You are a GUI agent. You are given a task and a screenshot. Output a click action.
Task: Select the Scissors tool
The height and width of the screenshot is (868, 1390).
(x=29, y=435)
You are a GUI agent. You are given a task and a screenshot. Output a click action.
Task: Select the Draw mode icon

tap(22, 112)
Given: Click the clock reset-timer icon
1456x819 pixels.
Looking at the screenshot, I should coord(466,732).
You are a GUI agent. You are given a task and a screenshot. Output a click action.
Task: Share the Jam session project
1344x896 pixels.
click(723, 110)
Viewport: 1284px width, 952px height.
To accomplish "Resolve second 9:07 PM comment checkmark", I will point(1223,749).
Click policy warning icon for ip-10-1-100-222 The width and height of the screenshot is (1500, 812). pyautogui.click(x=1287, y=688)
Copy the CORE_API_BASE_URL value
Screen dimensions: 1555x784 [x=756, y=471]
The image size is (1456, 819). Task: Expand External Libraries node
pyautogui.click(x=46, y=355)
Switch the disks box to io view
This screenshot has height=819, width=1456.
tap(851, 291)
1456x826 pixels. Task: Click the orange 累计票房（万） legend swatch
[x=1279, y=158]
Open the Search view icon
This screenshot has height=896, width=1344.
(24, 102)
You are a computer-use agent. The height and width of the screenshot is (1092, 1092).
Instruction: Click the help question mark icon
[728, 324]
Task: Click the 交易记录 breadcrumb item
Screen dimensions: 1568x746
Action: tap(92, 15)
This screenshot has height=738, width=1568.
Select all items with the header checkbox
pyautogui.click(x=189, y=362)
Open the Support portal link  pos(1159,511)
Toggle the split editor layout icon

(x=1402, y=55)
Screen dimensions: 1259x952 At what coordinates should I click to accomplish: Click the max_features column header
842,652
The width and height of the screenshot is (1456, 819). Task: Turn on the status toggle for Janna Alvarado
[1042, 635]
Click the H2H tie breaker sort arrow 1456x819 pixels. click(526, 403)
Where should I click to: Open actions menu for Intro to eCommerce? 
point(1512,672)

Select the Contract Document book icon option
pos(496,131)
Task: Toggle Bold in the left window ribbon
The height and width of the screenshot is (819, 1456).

- _Problem to solve_
All of the data above should be reproduced verbatim.

- _Reply_
You are a GUI agent. You are given a task and a screenshot. Output a click action.
Task: Select the Scissors tool
The height and width of the screenshot is (868, 1390).
(x=29, y=435)
You are a GUI agent. You are given a task and a screenshot. Output a click action.
Task: Select the Draw mode icon

tap(22, 112)
Given: Click the clock reset-timer icon
1456x819 pixels.
Looking at the screenshot, I should coord(466,732).
You are a GUI agent. You are given a task and a screenshot. Output a click action.
Task: Share the Jam session project
1344x896 pixels.
click(723, 110)
Viewport: 1284px width, 952px height.
To accomplish "Resolve second 9:07 PM comment checkmark", I will point(1223,749).
Click policy warning icon for ip-10-1-100-222 The width and height of the screenshot is (1500, 812). pyautogui.click(x=1287, y=688)
Copy the CORE_API_BASE_URL value
Screen dimensions: 1555x784 [x=756, y=471]
The image size is (1456, 819). Task: Expand External Libraries node
pyautogui.click(x=46, y=355)
Switch the disks box to io view
This screenshot has height=819, width=1456.
tap(851, 291)
1456x826 pixels. Task: Click the orange 累计票房（万） legend swatch
[x=1279, y=158]
Open the Search view icon
This screenshot has height=896, width=1344.
(24, 102)
You are a computer-use agent. The height and width of the screenshot is (1092, 1092).
Instruction: Click the help question mark icon
[728, 324]
Task: Click the 交易记录 breadcrumb item
Screen dimensions: 1568x746
Action: tap(92, 15)
This screenshot has height=738, width=1568.
Select all items with the header checkbox
pyautogui.click(x=189, y=362)
Open the Support portal link  pos(1159,511)
Toggle the split editor layout icon

(x=1402, y=55)
Screen dimensions: 1259x952 At what coordinates should I click to accomplish: Click the max_features column header
842,652
The width and height of the screenshot is (1456, 819). Task: Turn on the status toggle for Janna Alvarado
[1042, 635]
Click the H2H tie breaker sort arrow 1456x819 pixels. click(526, 403)
Where should I click to: Open actions menu for Intro to eCommerce? 
point(1512,672)

Select the Contract Document book icon option
pos(496,131)
Task: Toggle Bold in the left window ribbon
The height and width of the screenshot is (819, 1456).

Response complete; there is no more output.